◆ **Exercise requirements**: Find the lines holding the string "computer" in the data, then copy all of them.

(Data items)
■ ■ ■
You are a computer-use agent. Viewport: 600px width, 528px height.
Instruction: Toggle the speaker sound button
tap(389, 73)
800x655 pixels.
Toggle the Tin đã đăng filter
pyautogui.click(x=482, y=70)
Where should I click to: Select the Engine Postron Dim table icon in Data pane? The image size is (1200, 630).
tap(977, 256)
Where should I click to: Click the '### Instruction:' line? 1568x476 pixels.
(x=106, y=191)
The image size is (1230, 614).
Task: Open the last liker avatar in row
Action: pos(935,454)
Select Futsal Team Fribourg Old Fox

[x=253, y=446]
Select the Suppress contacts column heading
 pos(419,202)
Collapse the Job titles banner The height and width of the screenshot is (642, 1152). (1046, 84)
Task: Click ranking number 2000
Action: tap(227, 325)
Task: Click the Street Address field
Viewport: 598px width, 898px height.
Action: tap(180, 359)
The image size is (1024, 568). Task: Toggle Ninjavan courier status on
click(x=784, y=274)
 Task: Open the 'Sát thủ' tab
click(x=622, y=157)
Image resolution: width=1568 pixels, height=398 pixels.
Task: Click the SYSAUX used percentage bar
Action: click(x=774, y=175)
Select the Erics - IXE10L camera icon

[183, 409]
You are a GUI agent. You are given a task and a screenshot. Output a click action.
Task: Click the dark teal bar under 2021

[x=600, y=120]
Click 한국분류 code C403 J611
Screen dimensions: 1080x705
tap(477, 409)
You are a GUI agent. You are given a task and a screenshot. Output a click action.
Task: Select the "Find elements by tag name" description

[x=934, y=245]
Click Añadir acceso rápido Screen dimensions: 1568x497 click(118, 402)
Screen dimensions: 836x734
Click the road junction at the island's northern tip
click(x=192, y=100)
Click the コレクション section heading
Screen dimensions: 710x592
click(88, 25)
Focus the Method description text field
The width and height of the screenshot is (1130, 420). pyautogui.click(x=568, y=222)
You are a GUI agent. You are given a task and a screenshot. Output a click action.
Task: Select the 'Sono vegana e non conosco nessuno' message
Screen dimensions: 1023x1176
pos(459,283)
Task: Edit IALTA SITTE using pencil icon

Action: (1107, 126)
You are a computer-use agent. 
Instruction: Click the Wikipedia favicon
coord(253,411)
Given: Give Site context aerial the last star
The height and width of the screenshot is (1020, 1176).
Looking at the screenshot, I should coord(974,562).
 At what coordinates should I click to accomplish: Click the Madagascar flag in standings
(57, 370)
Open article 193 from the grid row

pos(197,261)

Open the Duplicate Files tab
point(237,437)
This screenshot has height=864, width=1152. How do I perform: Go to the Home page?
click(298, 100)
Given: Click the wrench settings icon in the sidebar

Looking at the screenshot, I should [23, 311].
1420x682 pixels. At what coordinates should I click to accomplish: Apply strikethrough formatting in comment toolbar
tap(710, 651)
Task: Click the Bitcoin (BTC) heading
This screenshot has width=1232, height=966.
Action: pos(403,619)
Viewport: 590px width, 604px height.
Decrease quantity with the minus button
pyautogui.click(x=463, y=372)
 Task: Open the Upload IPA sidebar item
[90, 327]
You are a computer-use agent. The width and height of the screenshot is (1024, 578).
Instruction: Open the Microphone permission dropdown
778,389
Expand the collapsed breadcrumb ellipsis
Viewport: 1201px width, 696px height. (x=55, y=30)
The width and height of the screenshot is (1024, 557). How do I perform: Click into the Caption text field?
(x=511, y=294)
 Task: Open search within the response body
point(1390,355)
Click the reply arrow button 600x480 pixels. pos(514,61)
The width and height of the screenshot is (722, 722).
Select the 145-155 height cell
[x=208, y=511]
■ ■ ■
◆ **Answer for this exercise**:
You are a computer-use agent. Viewport: 600px width, 528px height.
You are a computer-use agent. 
You are a computer-use agent. The width and height of the screenshot is (1024, 578).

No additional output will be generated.